## Task requirements
1) Reproduce the passage of the Phase 1 objectives text from "The objective of" to "to the PBA." word for word.
2) Collect every line of the records that contains the word "size".

## Text segment
-- BEGIN --
Objectives of Phase I

In Phase 1, we constructed a simple yet believable cognitive prosthesis in a virtual reality environment that implemented a canonical scenario in the study of human-centered computing: a semi-autonomous mobile agent interacting with a human subject. We referred to this mobile agent the Personal Bot Assistant, or PBA.
Fig 8: Canonical example of a semi-autonomous agent interacting with a human astronaut

The objective of this project as stated in the Phase 1 proposal was therefore to produce, in a web-based 3D virtual environment, the canonical example of human/machine augmentation, that of a semi-autonomous agent assistant interacting with a human inhabitant of a space station or surface habitat. As the above figure (8) from the original proposal illustrated, that agent should be able to execute a minimum set of activities interacting both with its environment (the geometry and physical properties of a virtual space station or habitat) and with an astronaut agent. The astronaut agent in this example could be driven by a simulation engine or directly by a user at a workstation as an “avatar”. The virtual astronaut would in turn have a limited repertoire of commands, which can be directed to the PBA.
-- END --
## Records
-- BEGIN --
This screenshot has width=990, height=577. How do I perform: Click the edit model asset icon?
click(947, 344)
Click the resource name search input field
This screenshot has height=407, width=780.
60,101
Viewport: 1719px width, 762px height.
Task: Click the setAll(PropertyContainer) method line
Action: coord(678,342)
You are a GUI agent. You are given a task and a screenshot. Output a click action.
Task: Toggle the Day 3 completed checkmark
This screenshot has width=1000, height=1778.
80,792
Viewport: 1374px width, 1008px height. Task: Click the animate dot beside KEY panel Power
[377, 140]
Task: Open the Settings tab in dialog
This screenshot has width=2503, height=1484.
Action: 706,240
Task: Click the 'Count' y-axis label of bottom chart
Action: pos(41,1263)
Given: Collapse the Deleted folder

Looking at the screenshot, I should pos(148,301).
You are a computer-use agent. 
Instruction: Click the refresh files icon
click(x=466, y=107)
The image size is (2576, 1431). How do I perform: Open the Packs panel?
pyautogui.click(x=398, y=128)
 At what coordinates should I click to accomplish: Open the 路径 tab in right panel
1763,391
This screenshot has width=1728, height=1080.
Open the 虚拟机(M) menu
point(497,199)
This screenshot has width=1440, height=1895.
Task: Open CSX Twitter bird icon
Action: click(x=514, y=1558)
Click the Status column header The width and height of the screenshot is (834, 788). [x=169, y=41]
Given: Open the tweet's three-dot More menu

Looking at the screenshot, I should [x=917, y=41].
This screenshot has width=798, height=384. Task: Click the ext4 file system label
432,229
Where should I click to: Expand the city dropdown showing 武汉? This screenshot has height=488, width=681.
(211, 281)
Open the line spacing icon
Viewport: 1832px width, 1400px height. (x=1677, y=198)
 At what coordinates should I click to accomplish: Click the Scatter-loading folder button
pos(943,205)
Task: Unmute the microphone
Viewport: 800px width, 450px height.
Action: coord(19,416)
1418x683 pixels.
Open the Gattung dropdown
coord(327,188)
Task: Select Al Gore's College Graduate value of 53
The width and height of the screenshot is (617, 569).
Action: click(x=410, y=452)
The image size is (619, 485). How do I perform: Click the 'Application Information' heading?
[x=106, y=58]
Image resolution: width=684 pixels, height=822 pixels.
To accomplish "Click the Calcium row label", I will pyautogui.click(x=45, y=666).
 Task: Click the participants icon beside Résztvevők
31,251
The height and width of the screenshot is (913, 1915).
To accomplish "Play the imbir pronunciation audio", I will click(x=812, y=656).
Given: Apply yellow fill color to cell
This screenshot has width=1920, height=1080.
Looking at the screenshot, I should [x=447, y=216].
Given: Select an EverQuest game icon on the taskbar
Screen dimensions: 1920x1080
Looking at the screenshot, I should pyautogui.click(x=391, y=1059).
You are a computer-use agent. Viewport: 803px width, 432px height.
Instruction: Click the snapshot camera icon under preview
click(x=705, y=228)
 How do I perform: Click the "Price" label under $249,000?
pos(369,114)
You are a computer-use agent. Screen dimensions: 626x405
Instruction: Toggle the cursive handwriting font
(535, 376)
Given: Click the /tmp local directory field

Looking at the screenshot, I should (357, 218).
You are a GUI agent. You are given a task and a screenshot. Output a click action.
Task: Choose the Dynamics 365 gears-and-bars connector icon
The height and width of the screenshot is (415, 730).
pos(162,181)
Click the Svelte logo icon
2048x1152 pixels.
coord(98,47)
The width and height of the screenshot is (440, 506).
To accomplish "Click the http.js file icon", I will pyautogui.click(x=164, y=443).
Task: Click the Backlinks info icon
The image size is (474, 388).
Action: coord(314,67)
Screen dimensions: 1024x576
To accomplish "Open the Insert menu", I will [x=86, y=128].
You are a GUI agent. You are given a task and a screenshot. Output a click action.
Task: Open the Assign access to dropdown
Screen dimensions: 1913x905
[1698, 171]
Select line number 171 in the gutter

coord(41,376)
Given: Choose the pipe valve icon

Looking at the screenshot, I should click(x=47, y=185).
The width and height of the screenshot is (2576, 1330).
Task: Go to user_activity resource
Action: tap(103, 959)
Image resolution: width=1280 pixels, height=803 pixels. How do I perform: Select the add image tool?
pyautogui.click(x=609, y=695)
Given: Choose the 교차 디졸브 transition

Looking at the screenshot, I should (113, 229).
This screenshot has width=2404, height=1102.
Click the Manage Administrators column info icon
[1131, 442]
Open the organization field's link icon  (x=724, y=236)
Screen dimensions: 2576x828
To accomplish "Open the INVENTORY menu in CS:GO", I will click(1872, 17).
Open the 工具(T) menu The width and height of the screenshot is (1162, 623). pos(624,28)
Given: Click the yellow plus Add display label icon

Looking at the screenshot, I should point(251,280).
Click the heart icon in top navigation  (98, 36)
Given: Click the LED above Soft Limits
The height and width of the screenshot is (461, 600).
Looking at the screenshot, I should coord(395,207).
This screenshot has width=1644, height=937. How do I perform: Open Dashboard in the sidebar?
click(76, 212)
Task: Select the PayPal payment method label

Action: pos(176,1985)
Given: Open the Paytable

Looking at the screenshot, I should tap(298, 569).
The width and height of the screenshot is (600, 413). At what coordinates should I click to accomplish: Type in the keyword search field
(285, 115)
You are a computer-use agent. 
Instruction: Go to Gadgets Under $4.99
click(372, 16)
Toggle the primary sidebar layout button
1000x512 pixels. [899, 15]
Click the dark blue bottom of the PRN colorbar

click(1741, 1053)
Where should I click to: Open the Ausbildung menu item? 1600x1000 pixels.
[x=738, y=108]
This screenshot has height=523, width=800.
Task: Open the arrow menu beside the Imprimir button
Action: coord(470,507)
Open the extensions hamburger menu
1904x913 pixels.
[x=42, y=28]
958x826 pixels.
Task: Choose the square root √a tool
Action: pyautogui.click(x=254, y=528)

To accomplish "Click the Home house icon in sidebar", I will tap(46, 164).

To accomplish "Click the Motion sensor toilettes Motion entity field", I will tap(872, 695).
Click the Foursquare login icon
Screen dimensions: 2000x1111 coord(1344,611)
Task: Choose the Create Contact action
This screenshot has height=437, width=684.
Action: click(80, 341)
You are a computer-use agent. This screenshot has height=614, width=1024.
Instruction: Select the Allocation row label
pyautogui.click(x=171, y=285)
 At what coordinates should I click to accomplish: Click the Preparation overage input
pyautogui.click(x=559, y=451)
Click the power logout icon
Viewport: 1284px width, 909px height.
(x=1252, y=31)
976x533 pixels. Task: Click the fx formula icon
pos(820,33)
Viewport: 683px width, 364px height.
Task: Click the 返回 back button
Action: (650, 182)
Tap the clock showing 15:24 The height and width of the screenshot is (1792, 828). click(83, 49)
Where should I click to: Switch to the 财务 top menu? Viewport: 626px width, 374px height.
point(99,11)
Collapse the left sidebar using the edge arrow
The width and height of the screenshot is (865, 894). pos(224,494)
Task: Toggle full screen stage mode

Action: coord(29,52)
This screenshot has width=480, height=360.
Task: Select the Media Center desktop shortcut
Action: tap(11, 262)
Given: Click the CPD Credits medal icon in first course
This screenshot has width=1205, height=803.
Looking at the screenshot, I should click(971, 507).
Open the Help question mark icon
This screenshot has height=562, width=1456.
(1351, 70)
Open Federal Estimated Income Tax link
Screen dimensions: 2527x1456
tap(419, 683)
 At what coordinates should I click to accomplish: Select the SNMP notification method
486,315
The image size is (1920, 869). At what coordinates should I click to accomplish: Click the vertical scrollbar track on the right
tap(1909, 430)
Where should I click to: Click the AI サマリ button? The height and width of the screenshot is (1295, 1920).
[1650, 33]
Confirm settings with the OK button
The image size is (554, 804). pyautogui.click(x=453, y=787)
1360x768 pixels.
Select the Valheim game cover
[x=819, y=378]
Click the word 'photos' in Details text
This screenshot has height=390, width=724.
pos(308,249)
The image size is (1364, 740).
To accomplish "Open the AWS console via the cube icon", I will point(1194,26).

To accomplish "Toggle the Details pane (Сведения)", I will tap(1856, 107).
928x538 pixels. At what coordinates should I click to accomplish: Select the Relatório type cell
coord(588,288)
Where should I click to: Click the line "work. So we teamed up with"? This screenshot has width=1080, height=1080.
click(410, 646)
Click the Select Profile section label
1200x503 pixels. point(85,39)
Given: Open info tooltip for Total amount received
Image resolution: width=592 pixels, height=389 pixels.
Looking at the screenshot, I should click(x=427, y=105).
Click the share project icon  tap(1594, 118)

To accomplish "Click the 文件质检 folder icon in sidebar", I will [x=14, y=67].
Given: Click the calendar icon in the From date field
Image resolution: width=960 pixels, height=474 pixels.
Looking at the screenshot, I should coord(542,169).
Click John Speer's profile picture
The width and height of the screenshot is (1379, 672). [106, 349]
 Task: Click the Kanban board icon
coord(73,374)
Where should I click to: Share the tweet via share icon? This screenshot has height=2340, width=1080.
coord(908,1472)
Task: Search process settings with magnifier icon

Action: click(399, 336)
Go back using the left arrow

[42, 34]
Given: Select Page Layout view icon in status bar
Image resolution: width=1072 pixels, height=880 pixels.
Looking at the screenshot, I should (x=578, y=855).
-- END --
## Task solutions
1)
The objective of this project as stated in the Phase 1 proposal was therefore to produce, in a web-based 3D virtual environment, the canonical example of human/machine augmentation, that of a semi-autonomous agent assistant interacting with a human inhabitant of a space station or surface habitat. As the above figure (8) from the original proposal illustrated, that agent should be able to execute a minimum set of activities interacting both with its environment (the geometry and physical properties of a virtual space station or habitat) and with an astronaut agent. The astronaut agent in this example could be driven by a simulation engine or directly by a user at a workstation as an “avatar”. The virtual astronaut would in turn have a limited repertoire of commands, which can be directed to the PBA.

2)
The image size is (2576, 1431). How do I perform: Open the Packs panel?
The image size is (619, 485). How do I perform: Click the 'Application Information' heading?
The image size is (474, 388).
The image size is (1920, 869). At what coordinates should I click to accomplish: Click the vertical scrollbar track on the right
The image size is (554, 804). pyautogui.click(x=453, y=787)
The image size is (1364, 740).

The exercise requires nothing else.